(Stored items)

**********

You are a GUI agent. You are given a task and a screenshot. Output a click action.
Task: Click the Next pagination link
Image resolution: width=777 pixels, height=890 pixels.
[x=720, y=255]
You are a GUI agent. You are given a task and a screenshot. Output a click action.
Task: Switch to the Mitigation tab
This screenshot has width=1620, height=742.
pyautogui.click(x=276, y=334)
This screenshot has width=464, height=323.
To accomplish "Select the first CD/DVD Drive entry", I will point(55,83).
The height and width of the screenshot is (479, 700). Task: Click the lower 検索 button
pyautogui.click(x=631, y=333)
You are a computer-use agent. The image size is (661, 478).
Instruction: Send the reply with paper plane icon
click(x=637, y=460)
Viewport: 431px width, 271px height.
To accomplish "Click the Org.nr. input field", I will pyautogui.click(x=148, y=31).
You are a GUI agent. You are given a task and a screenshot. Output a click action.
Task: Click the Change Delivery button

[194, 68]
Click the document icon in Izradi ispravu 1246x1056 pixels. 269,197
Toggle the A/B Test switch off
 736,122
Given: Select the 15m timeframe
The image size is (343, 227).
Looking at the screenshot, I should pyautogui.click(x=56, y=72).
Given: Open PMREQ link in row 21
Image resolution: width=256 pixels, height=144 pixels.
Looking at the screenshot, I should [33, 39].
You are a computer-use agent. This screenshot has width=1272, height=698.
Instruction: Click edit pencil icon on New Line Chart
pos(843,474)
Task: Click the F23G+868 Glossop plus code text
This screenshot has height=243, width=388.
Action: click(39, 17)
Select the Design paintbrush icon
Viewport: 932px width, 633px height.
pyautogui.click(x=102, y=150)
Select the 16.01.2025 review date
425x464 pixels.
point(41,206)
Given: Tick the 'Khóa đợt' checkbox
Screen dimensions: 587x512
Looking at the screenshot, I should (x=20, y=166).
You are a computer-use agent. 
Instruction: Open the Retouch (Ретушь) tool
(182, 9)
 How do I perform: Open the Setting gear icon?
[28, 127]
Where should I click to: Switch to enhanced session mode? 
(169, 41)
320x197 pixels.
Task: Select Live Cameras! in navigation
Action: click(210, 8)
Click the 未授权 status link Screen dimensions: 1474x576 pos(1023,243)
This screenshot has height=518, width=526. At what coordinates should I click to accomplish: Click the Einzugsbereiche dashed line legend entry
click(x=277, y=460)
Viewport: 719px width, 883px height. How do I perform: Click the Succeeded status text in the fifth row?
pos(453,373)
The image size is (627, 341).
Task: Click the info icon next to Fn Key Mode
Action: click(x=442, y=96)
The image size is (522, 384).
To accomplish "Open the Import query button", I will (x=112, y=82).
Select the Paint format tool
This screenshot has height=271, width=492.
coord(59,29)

**********

What the exercise asks ::
Check the entries above line by line and return each one containing the word "computer".

Output of the exercise ::
You are a computer-use agent. The image size is (661, 478).
You are a computer-use agent. This screenshot has width=1272, height=698.
You are a computer-use agent. 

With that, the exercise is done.